On the Performance of Method-Level Bug Prediction: A Negative Result

Bug prediction is aimed at identifying software artifacts that are more likely to be defective in the future. Most approaches defined so far target the prediction of bugs at class/file level. Nevertheless, past research has provided evidence that this granularity is too coarse-grained for its use in practice. As a consequence, researchers have started proposing defect prediction models targeting a finer granularity (particularly method-level granularity), providing promising evidence that it is possible to operate at this level. Particularly, models mixing product and process metrics provided the best results.

We present a study in which we first replicate previous research on method-level bug-prediction, by using different systems and timespans. Afterward, based on the limitations of existing research, we (1) re-evaluate method-level bug prediction models more realistically and (2) analyze whether alternative features based on textual aspects, code smells, and developer-related factors can be exploited to improve method-level bug prediction abilities.

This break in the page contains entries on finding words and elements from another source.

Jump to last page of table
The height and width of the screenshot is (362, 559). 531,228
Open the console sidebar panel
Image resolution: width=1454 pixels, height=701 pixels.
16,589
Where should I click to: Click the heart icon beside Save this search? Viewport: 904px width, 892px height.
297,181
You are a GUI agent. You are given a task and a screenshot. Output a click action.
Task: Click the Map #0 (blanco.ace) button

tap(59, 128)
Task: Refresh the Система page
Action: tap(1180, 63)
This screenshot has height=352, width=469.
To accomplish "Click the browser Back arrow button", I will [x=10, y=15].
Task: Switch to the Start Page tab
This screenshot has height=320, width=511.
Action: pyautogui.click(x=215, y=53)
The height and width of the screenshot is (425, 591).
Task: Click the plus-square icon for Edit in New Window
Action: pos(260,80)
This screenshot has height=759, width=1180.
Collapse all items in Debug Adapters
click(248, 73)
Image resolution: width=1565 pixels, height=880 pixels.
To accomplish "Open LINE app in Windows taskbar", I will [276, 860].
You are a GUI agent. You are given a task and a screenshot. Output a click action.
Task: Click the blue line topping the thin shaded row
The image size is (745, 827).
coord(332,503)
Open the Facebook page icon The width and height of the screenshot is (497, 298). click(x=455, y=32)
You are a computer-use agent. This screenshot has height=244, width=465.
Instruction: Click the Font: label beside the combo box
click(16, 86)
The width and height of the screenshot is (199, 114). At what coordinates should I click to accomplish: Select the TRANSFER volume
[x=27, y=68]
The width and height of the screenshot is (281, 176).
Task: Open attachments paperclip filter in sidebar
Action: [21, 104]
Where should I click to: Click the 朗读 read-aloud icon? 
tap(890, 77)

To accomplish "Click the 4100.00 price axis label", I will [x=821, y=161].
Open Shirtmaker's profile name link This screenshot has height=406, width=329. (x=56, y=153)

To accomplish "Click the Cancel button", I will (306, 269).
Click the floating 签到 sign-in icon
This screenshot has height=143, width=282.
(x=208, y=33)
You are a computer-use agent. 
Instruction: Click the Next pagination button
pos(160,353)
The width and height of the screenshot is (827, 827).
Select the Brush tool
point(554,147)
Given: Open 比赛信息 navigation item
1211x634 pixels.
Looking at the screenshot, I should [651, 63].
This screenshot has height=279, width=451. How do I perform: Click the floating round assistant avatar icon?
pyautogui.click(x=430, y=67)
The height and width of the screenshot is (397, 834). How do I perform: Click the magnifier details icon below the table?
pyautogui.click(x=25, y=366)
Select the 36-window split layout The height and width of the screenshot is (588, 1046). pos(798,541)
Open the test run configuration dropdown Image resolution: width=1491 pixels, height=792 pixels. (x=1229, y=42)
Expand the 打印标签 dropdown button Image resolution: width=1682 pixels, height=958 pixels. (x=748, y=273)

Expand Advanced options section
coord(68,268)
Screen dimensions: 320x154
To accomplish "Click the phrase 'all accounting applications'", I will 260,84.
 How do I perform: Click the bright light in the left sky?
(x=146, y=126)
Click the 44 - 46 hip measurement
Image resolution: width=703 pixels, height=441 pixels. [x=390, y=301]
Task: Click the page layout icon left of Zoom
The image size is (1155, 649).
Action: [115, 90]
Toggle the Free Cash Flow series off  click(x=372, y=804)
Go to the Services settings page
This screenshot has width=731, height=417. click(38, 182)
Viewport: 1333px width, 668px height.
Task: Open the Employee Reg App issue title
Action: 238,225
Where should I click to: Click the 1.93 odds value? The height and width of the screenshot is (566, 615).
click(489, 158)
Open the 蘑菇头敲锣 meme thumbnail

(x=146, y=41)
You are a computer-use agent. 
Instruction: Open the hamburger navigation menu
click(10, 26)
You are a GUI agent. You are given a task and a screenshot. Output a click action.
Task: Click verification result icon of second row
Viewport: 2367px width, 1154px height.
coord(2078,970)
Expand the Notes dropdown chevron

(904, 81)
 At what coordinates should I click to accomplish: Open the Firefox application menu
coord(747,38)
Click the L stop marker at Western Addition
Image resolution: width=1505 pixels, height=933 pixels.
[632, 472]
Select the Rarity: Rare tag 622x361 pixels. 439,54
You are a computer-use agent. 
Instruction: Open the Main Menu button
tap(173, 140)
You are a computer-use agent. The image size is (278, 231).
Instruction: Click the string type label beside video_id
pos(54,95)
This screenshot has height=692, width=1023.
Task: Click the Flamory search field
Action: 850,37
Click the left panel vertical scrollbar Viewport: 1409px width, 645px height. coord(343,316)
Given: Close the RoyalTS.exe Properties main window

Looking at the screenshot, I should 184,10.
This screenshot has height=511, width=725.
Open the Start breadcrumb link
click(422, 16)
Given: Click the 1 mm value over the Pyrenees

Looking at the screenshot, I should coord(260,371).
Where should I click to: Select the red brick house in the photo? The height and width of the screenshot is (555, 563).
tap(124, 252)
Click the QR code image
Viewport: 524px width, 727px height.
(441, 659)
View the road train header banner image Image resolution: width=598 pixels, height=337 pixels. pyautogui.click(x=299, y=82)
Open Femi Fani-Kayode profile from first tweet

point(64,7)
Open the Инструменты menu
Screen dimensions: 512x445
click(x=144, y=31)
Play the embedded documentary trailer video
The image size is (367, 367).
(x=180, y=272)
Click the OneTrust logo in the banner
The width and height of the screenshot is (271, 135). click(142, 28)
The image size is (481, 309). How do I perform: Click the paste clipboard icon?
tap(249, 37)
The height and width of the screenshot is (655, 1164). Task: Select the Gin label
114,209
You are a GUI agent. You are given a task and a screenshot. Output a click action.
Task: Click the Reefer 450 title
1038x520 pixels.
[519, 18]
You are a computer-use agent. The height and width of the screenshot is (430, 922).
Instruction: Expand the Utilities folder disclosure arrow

Key results of our study include that (1) the performance of the previously proposed models, tested using the same strategy but on different systems/timespans, is confirmed; but, (2) when evaluated with a more practical strategy, all the models show a dramatic drop in performance, with results close to that of a random classifier. Finally, we find that (3) the contribution of alternative features within such models is limited and unable to improve the prediction capabilities significantly. As a consequence, our replication and negative results indicate that method-level bug prediction is still an open challenge.